Dated: October __, 2004
ON2 TECHNOLOGIES, INC.
By:__________________________________________
Name:
Title:
NOTICE OF EXERCISE
To: ON2 Technologies, Inc.
(1) The undersigned hereby elects to purchase ________ Warrant Shares
of the Company pursuant to the terms of the attached Warrant (only if exercised
in full), and tenders herewith payment of the exercise price in full, together
with all applicable transfer taxes, if any.
(2) Payment shall take the form of (check applicable box):
[ ] in lawful money of the United States; or
[ ] the cancellation of such number of Warrant Shares
as is necessary, in accordance with the formula set
forth in subsection 2(c), to exercise this Warrant
with respect to the maximum number of Warrant Shares
purchasable pursuant to the cashless exercise
procedure set forth in subsection 2(c).
(3) Please issue a certificate or certificates representing said
Warrant Shares in the name of the undersigned or in such other name as is
specified below:
----------------------------------------
The Warrant Shares shall be delivered to the following:
----------------------------------------
----------------------------------------
----------------------------------------
(4) Accredited Investor. The undersigned is an "accredited investor" as
defined in Regulation D promulgated under the Securities Act of 1933, as
amended.
[SIGNATURE OF HOLDER]
Name of Investing Entity: ______________________________________________________
Signature of Authorized Signatory of Investing Entity: _________________________
Name of Authorized Signatory: __________________________________________________
Title of Authorized Signatory: _________________________________________________
Date: __________________________________________________________________________
ASSIGNMENT FORM
(To assign the foregoing warrant, execute
this form and supply required information.
Do not use this form to exercise the warrant.)
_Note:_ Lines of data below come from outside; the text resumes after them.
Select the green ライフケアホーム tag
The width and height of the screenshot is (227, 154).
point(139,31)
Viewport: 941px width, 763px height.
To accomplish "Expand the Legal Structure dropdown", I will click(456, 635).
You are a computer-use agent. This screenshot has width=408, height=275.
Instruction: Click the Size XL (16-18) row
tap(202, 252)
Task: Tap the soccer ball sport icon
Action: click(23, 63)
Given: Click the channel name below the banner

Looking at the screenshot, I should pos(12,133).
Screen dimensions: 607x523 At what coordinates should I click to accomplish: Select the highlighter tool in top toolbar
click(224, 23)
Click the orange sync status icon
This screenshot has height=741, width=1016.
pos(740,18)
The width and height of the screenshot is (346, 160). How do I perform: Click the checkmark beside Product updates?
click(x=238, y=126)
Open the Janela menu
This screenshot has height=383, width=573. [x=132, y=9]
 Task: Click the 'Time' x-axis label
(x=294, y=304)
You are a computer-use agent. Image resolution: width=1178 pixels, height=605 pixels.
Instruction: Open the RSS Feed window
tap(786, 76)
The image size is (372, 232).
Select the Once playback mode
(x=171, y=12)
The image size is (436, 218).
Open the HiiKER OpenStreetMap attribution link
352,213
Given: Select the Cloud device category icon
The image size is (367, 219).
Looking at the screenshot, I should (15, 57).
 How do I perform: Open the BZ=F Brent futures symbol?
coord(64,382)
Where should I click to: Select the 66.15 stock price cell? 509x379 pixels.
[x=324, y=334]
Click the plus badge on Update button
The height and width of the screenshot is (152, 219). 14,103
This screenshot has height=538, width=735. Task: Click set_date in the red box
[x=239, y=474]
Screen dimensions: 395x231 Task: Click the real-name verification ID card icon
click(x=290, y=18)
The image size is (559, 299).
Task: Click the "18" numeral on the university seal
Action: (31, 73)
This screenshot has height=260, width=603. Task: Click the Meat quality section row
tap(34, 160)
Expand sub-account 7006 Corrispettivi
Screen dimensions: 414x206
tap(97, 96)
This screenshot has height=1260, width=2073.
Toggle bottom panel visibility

FOR VALUE RECEIVED, the foregoing Warrant and all rights evidenced
thereby are hereby assigned to
_______________________________________________ whose address is
_______________________________________________________________.
_______________________________________________________________
Dated: ______________, _______
Holder's Signature: _____________________________
Holder's Address: _____________________________
_____________________________
Signature Guaranteed: ___________________________________________
NOTE: The signature to this Assignment Form must correspond with the name as it
appears on the face of the Warrant, without alteration or enlargement or any
change whatsoever, and must be guaranteed by a bank or trust company. Officers
of corporations and those acting in a fiduciary or other representative capacity
should file proper evidence of authority to assign the foregoing Warrant.